Cars whizzing by made him nervous. Each squirrel he spotted caused him to call for me so I could see it. We biked down the sidewalk and he ventured off the path mesmerized by the creek, the birds, the rocks. He noticed everything. Delighted in it all.
I did life with Viktor today, like I should do life every single day. I was 100% fully in every single moment. I ignored the phone most of the day, my house did not look the way I like, I didn’t stick to my typical schedules. But I was WITH him. When he rode his bike, I rode mine with him. Because he asked me to. When he asked me to ride electric scooters with him, for hours, I did. The looks I got from cars passing by were priceless. How many adults do you typically see scootering with their kids. This was a first for me!
Every white car that went by he would call out, “Dad?” To which I’d answer, soon. He continually asked me how long until the boys got home from school.
And I was so invested in the day, I actually did forget to go pick up carpool! Completely lost track of time and Steve bailed me out.
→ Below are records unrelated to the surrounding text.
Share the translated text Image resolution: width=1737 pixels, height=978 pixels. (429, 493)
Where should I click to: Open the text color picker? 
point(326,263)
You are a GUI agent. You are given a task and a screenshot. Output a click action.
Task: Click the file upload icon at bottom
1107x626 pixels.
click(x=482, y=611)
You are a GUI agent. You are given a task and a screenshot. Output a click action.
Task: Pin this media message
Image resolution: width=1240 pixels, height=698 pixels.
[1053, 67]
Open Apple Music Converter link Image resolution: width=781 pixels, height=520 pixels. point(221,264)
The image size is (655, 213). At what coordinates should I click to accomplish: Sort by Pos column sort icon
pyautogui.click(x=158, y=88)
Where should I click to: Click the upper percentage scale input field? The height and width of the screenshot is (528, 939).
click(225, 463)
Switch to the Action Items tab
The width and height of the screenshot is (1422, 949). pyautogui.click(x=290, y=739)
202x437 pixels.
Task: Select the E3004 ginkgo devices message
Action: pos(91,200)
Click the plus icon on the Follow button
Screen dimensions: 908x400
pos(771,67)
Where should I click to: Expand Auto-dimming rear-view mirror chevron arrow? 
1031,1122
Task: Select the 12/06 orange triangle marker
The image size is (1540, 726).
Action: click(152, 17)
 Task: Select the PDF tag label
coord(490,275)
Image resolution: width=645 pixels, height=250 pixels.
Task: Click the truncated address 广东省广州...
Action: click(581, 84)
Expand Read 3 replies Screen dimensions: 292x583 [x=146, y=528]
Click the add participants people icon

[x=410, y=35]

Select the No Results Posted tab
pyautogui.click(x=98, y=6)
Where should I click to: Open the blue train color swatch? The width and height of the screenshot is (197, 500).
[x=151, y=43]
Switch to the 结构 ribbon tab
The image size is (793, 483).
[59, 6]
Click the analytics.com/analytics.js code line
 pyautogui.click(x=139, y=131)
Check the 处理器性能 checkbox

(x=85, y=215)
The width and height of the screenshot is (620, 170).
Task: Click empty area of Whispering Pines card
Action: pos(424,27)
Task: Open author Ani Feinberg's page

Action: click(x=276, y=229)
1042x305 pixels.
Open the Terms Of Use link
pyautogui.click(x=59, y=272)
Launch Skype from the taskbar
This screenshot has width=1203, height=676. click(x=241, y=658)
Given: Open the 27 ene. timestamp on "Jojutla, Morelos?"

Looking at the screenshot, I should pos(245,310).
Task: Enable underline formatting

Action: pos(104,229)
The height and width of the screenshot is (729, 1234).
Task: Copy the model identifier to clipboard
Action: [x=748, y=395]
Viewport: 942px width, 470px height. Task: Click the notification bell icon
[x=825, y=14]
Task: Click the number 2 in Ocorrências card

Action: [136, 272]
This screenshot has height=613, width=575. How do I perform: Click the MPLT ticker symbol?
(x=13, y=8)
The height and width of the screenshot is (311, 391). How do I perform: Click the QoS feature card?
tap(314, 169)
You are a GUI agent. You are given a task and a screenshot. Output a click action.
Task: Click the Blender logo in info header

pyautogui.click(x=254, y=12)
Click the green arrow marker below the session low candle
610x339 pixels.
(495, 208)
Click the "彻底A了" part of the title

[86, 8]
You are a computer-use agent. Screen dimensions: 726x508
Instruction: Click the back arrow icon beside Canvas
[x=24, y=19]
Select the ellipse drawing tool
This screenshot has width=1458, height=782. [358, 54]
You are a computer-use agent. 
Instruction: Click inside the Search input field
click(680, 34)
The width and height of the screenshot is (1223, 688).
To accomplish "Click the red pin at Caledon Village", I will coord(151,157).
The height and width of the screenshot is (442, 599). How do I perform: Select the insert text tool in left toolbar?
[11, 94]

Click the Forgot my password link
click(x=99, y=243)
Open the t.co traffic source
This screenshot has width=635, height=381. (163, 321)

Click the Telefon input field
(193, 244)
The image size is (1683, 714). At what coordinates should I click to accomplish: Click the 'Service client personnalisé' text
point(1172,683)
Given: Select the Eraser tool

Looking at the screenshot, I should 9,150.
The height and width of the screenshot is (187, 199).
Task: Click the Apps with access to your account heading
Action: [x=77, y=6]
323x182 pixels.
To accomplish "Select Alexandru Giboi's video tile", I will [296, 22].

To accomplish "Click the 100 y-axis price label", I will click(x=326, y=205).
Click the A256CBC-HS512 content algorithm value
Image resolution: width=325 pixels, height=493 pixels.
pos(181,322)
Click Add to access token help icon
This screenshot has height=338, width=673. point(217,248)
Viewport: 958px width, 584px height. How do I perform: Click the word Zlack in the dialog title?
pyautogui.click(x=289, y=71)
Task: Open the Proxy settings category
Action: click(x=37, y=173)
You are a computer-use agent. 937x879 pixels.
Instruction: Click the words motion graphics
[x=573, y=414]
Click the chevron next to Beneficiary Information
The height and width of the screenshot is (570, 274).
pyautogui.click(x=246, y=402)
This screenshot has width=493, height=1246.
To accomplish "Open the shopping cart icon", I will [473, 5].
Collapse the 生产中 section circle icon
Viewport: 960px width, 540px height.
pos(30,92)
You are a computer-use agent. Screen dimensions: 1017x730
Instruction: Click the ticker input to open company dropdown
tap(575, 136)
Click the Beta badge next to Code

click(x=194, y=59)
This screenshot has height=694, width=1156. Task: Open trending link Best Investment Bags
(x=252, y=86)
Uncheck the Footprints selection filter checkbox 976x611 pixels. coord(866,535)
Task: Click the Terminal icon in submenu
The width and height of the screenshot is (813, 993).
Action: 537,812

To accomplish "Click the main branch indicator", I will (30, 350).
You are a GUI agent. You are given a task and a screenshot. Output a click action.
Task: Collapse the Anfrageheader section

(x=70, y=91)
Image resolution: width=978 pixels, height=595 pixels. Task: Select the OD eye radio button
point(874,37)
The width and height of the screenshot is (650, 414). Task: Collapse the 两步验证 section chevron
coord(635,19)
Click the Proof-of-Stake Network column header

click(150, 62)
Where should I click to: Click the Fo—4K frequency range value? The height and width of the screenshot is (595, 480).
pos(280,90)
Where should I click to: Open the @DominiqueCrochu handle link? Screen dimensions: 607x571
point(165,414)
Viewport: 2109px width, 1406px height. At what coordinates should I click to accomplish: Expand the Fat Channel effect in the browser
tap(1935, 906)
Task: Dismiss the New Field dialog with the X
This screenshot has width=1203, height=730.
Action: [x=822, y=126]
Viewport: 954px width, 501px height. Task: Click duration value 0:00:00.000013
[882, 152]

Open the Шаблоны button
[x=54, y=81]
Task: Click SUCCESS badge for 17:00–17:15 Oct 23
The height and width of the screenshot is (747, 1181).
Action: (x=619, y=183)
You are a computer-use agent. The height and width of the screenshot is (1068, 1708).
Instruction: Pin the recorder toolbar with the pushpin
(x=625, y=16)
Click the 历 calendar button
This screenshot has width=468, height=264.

I have never been prouder of my boys than I was tonight. They took to Viktor immediately. They treated him like he was their brother. Or better. They had his best interest at heart constantly.
Bike riding and balls are instant bonders. I walked outside as the 3 older boys were heading my way on bikes. Viktor hollered out, “Mom!” as he wildly waved at me. I heard Zachary say, “Did he just call her mom?” Immediately, I began to worry my boys would feel jealous. Bringing their bikes to a halt in front of me, Jacob wore the most beautiful, genuine smile on his face as I confirmed that he did in fact call me mom. Zachary replied, “That is so cool.”
The evening was full of basketball with Steve, park trip with Steve, soccer match with boys and friends up the street, games, hide and seek, and simply being together.
So many times through the night, Jacob came to me and said how much he loves having Viktor here, will we ever have him here again, etc.
Our family already loves him to pieces. And he seems to love us back.
As I read bedtime stories, he would lay his head into me. If I were near him, he would reach his hand up to touch my shoulder. You can tell he likes the touch, he just doesn’t know how to do it. With the boys, he tickles them constantly. Maybe it is the only way he knows how to show affection to our boys? To Andrew, he will gently touch his curls. He will walk by the boys and tap their head, which lights them up! When Steve reached for his hand to pray at dinner, he didn’t hold back. When we sat down to lunch and I didn’t pray immediately, he said, “Mom.” I looked at him with his hands together and head bowed. He saw us do it one time, and he knew it was important and a part of our family and he wanted to take part again.
This post only gives a surface glimpse written in scattered fashion of what we experienced on our first day with our host son. We are exhausted, but full. A different kind of joy was experienced in our home tonight.